_The problem:_ Extract each line below that contains the string "Pick". Letter case counts.

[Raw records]
============================================================
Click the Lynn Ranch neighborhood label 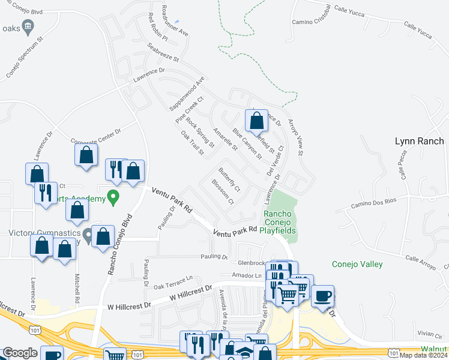(419, 142)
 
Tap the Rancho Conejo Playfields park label (279, 221)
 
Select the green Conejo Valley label (357, 264)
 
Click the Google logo (20, 353)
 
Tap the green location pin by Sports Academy (112, 197)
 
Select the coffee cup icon (322, 296)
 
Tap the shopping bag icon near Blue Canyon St (256, 121)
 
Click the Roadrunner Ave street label (175, 20)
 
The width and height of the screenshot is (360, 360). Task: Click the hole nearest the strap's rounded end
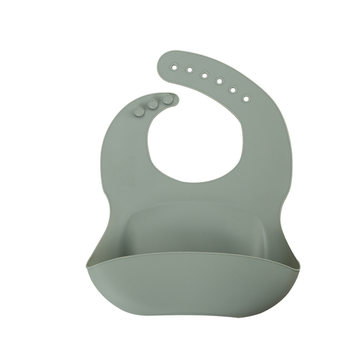(x=174, y=66)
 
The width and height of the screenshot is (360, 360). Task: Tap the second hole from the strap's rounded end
(x=190, y=70)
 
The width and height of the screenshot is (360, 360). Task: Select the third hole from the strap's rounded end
(x=204, y=75)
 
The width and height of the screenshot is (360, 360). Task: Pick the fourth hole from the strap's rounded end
(x=219, y=81)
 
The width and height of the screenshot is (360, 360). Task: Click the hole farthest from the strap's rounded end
(x=245, y=98)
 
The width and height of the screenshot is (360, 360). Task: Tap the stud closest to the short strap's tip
(x=166, y=98)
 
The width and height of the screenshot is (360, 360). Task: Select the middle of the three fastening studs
(x=152, y=104)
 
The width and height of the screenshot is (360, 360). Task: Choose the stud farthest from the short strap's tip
(x=139, y=111)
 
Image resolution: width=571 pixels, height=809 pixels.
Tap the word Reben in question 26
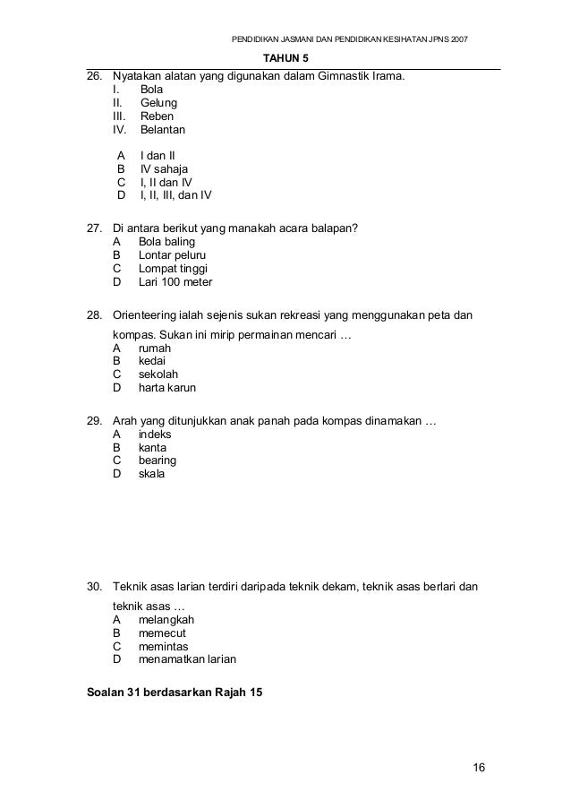158,116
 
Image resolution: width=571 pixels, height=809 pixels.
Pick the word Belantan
163,131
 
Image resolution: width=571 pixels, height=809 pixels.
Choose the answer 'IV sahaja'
164,168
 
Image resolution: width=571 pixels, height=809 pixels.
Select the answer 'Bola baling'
166,242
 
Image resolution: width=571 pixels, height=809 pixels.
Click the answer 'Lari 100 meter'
175,281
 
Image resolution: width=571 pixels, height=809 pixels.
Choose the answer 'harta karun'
167,388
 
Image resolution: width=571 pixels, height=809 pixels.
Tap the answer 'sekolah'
158,374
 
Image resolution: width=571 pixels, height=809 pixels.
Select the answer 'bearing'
158,460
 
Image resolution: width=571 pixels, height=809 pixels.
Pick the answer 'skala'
151,474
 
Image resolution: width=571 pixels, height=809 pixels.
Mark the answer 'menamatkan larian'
187,659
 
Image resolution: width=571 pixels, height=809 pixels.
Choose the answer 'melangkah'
166,619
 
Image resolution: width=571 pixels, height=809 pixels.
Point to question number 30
93,587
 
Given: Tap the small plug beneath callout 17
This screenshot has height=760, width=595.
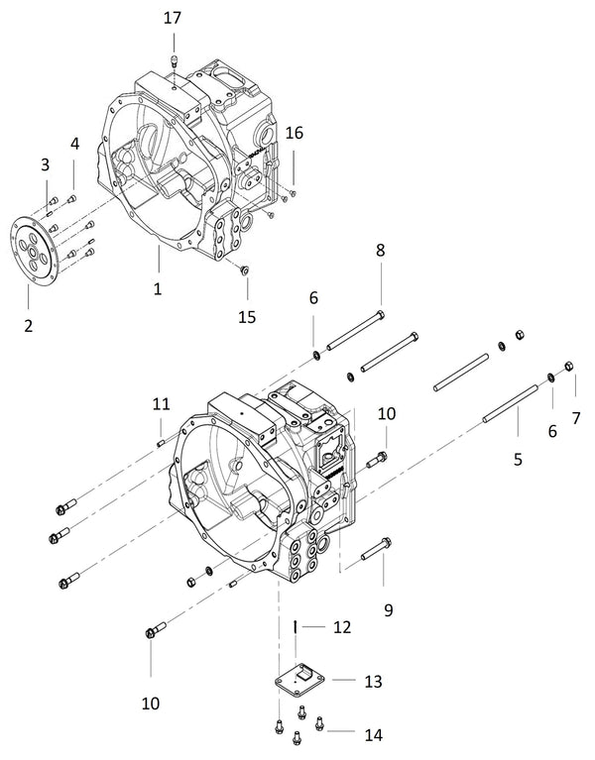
============================================================
_Exercise result:_
The width and height of the screenshot is (360, 360). Task: Pick the fourth hole from the strap's rounded end
Pick the word Belantan
Pick the answer 'skala'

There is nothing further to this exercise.